Open Source Software Projects
I am involved in several open source software projects related to NLP research. In addition to the overview on this page, feel free to look at my GitHub profile.
DiscourseDB aims to represent online conversations from multiple platforms in a uniform structure that allows discourse analyses that transcend platforms and thus allow a bird's eye view of online conversations. It furthermore captures the interactions between users and the context of the discourse.

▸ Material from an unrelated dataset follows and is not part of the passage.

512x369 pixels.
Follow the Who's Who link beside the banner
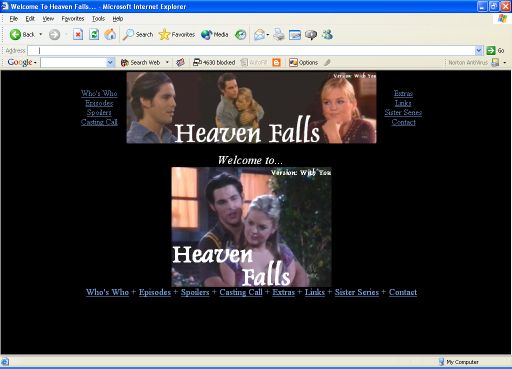pyautogui.click(x=99, y=93)
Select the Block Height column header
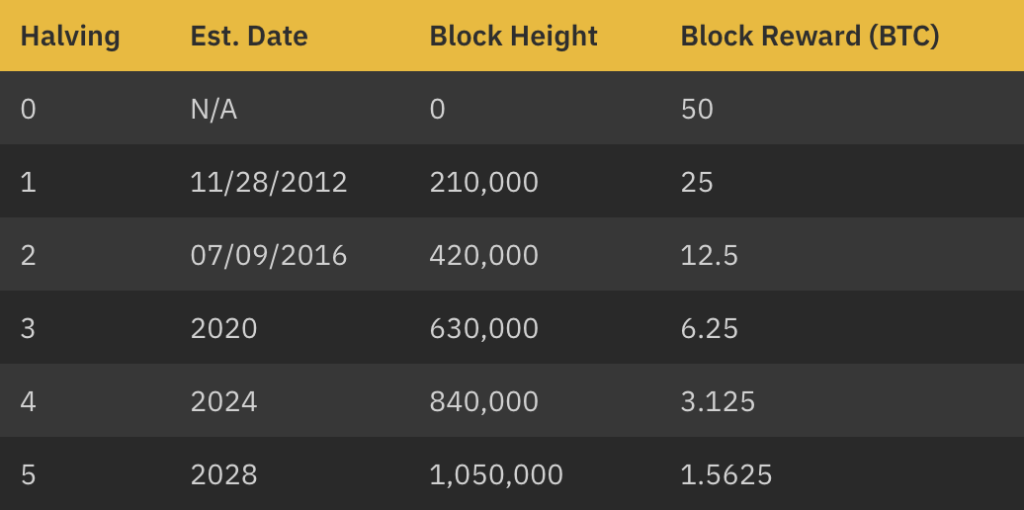The width and height of the screenshot is (1024, 510). click(x=513, y=36)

DKPro TC is a UIMA-based text classification framework built on top of DKPro Core and DKPro Lab. It is intended to alleviate supervised machine learning experiments with any kind of textual data. It comes with
- getting-started example code for standard text collections, e.g. the Reuters-21578 Text Categorization corpus, in Java and Groovy
- many generic feature extractors, e.g. n-grams, POS-tags etc.
- convenient parameter optimization capabilities
- comprehensive reporting with support for many standard performance measures
- support for single- and multi-label classification, sequence classification and regression in various frameworks, e.g. Weka and Mallet
JWPL is a free, Java-based application programming interface that allows easy programmatic access to Wikipedia articles and metadata via a preprocessed database. With its own efficient storage format for page revisions, it provides access to the whole revision history of any Wikipedia while only demanding a fraction of the necessary storage space compared to the uncompressed data dumps. At the same time, it allows random accesss to any page revision in the databse, which is not possible with bulk-compressed dumps.
Many NLP tools are already freely available in the NLP research community. DKPro Core provides UIMA components wrapping these tools (and some original tools) so they can be used interchangeably in UIMA processing pipelines. DKPro Core builds heavily on uimaFIT which allows for rapid and easy development of NLP processing pipelines, for wrapping existing tools and for creating original UIMA components. DKPro Core is a collection of software components for natural language processing (NLP) based on the Apache UIMA framework.
jWeb1T is an open source Java tool for efficiently searching n-gram data in the Web 1T 5-gram corpus format. It is based on a binary search algorithm that finds the n-grams and returns their frequency counts in logarithmic time. As the corpus is stored in many files a simple index is used to retrieve the files containing the n-grams.